Ukrainian authorities have reported the village of Kupiansk-Vuzlovy in the Kharkiv region has been liberated from the control of Russian occupiers. The advancement marks another crucial victory in Ukraine’s counter-offensive which has targeted territories under Russian control in the east and south of the country. The liberation of Kupiansk-Vuzlovy poses a particular logistical challenge for Moscow as the settlement hosts a key rail network that had been used to transport essential supplies between Russian battalions.
Footage released by the Ukrainian Ministry of Defence showed a Russian flag, which had been positioned in Kupiansk-Vuzlovy, torn to the ground.

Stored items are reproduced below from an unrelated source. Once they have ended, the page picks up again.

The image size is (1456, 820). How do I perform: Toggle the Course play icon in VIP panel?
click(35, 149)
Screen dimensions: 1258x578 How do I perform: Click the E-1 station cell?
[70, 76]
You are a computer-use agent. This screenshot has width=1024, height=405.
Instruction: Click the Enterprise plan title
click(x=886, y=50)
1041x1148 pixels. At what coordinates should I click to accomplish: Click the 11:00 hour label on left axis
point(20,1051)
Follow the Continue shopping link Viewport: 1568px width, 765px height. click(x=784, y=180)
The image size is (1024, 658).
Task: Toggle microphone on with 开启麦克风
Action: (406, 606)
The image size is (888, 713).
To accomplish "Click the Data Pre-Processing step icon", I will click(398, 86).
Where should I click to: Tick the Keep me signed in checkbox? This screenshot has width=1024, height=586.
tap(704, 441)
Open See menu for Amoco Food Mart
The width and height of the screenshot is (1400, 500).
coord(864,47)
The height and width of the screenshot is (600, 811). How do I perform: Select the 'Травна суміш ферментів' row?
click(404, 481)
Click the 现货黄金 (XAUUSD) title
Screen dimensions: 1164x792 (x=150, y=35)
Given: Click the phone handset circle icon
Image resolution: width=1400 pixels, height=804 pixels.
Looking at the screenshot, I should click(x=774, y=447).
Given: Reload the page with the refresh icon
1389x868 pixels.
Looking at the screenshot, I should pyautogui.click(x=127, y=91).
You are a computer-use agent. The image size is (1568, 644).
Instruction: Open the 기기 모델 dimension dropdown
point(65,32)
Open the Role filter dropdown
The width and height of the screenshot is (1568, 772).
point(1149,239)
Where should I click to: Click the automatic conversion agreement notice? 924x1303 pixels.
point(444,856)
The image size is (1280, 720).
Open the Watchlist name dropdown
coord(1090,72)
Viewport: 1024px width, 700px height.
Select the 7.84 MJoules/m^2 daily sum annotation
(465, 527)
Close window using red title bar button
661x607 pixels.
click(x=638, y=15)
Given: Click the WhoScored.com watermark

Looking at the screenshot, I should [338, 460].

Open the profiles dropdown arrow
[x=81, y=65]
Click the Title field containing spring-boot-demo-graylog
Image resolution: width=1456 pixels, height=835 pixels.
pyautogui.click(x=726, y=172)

A Ukrainian soldier stands upon the flag having declared the area free of Russian invaders and the village returned to the control of local authorities.
To mark the liberation of the settlement, a Ukrainian flag was hoisted in the town, and signifiers of the Russian occupation were swiftly removed.
The Ukrainian Government said: “One of the largest railway stations in the east of Ukraine is located there. The occupiers used it in their supply route. The offensive in Kharkiv continues.”
Under pressure from the Ukrainian counter-offence, Russian armed forces have launched attacks on critical civilian infrastructure close to Ukrainian military bases.
Making use of short-range missile systems, the Kremlin’s military struck the Pechenihy dam in Kharkiv.
The UK Ministry of Defence suggested the attack was conducted in a bid to flood possible crossing points for the Ukrainian military and, therefore, prevent the further advancement of President Zelensky’s troops.
Similar strikes were observed earlier this month on the southern Karachunivske Dam near Krivyy Rih, which is the hometown of the Ukrainian President.
Despite efforts by Russian military forces, the Ukrainian counter-offensive has made swift progress since the beginning of September, reclaiming at least 2,000 square kilometers of territory.